= EXCERPT PROVIDED =
┌──

In [1]:
pip install requests

Note: you may need to restart the kernel to use updated packages.


In [2]:
pip install azure-storage-blob

Note: you may need to restart the kernel to use updated packages.


In [3]:
import os
import json
import requests
import pandas as pd
from azure.storage.blob import BlobServiceClient

def fetch_data(url, offset=0, limit=2000):
    """Fetch data from the specified URL of a Web API with pagination."""
    try:
        params = {'$offset': offset, '$limit': limit}
        response = requests.get(url, params=params)
        response.raise_for_status()
        return response.json()
    except requests.RequestException as e:
        print(f"An error occurred: {e}")
        return None

def save_data_to_blob(data, filename, connection_string, container_name):
    """Converts a list of dictionaries to a Pandas DataFrame and uploads it as a CSV to Azure Blob Storage."""
    try:
        df = pd.DataFrame(data)
        blob_service_client = BlobServiceClient.from_connection_string(connection_string)

└──

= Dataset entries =
┌──

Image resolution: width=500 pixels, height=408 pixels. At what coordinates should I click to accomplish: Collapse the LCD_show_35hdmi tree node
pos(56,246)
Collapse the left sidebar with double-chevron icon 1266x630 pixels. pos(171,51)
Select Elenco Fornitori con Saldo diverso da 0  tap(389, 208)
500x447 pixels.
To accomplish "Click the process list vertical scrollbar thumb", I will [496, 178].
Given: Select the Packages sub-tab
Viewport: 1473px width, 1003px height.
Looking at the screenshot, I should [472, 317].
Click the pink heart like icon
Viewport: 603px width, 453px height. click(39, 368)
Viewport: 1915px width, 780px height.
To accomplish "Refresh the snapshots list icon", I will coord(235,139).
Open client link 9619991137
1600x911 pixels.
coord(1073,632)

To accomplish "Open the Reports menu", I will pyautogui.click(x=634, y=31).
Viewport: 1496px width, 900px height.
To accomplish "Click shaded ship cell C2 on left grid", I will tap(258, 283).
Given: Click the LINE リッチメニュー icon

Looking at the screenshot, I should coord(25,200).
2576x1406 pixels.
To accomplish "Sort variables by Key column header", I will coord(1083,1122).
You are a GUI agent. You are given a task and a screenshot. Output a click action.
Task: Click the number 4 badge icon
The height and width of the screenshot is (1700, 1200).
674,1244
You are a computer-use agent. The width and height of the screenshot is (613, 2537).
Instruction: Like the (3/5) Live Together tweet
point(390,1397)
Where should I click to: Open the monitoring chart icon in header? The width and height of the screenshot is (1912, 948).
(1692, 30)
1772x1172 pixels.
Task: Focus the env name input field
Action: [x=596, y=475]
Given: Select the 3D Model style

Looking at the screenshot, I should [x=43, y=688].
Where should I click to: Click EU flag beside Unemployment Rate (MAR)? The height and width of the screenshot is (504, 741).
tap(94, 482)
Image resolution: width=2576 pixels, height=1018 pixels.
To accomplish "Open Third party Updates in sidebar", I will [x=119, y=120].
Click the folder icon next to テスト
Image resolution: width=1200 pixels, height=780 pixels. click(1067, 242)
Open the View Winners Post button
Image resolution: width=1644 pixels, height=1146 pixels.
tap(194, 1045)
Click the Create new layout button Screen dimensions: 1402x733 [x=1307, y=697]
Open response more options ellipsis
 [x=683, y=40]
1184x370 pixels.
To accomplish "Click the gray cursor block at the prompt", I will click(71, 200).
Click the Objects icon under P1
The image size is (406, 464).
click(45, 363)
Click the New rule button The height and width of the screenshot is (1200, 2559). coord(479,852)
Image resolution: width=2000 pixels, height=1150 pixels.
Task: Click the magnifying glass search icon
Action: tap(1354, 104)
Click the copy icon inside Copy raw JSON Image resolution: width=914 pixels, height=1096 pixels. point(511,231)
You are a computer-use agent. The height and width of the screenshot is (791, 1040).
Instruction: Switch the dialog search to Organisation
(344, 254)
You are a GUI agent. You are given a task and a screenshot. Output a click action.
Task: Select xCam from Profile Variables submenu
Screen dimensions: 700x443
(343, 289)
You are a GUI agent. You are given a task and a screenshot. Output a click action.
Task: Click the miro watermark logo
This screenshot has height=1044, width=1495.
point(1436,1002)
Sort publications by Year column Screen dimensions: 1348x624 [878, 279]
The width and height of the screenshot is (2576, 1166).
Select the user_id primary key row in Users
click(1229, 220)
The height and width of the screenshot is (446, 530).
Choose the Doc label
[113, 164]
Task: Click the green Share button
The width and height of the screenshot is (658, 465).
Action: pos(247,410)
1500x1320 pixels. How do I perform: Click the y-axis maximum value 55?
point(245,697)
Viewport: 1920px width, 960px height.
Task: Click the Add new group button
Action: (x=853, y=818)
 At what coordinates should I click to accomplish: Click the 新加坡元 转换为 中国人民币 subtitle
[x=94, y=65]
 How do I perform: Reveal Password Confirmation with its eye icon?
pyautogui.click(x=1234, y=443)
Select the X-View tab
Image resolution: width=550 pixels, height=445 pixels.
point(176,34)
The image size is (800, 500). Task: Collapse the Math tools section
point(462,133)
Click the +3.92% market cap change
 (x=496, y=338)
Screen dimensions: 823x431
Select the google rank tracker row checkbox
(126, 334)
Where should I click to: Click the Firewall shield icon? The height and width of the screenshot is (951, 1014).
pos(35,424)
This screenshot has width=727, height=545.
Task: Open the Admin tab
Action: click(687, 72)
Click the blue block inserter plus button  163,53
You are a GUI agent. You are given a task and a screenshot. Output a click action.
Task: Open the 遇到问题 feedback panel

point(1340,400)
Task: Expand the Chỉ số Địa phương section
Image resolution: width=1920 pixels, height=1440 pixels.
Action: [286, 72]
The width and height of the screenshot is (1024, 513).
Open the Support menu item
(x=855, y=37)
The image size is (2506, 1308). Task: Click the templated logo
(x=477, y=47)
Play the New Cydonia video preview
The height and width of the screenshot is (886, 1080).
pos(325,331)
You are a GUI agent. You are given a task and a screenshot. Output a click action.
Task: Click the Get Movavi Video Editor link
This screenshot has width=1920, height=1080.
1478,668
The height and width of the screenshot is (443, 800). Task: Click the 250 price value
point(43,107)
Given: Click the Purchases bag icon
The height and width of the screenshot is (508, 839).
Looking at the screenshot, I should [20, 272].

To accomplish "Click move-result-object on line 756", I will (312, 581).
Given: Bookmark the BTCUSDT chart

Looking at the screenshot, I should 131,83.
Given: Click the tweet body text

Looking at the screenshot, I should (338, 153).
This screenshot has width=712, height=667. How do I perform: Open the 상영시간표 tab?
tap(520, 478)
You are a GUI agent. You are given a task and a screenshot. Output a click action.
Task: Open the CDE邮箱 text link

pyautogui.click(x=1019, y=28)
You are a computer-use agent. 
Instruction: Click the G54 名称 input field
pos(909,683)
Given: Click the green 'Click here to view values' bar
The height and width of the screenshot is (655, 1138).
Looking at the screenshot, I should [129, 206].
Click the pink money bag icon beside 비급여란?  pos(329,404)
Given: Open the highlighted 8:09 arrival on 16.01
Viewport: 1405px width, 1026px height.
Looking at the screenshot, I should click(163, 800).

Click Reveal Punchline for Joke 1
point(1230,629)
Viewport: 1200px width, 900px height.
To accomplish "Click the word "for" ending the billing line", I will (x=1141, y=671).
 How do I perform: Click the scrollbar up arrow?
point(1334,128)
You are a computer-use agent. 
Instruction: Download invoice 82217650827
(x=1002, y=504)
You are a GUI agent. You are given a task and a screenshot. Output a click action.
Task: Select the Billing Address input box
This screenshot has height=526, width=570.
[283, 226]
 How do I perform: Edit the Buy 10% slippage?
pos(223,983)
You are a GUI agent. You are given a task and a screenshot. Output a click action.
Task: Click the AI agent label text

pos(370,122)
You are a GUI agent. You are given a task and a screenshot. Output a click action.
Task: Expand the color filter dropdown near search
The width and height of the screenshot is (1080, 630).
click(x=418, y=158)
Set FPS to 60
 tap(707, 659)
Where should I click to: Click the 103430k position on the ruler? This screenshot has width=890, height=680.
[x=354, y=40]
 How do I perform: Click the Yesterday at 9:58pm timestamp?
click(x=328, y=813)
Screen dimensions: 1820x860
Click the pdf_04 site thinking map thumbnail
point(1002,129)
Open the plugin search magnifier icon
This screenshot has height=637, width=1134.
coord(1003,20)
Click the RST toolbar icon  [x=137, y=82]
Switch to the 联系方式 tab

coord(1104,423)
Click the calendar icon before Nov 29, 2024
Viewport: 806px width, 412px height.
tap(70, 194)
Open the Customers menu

└──

= REQUESTS =
1 > Answer these questions about the notebook excerpt, one per line:
(a) Which package does the install command in In [2] add?
(b) What is the default value of the limit parameter in fetch_data?
(c) According to its docstring, what does save_data_to_blob convert a list of dictionaries into?
2 > Quote the notebook excerpt from "response.raise_for_status()" up to and including "df = pd.DataFrame(data)".
3 > Summarize the notebook excerpt in two sentences.

= SOLUTIONS =
1 >
(a) azure-storage-blob
(b) 2000
(c) A Pandas DataFrame

2 >
response.raise_for_status()
        return response.json()
    except requests.RequestException as e:
        print(f"An error occurred: {e}")
        return None

def save_data_to_blob(data, filename, connection_string, container_name):
    """Converts a list of dictionaries to a Pandas DataFrame and uploads it as a CSV to Azure Blob Storage."""
    try:
        df = pd.DataFrame(data)

3 > The notebook installs the requests and azure-storage-blob packages, and each install prints a note that the kernel may need restarting. It then imports its libraries and defines fetch_data, which fetches paginated data from a Web API URL and prints an error if the request fails, and save_data_to_blob, which converts a list of dictionaries to a Pandas DataFrame and uploads it as a CSV to Azure Blob Storage.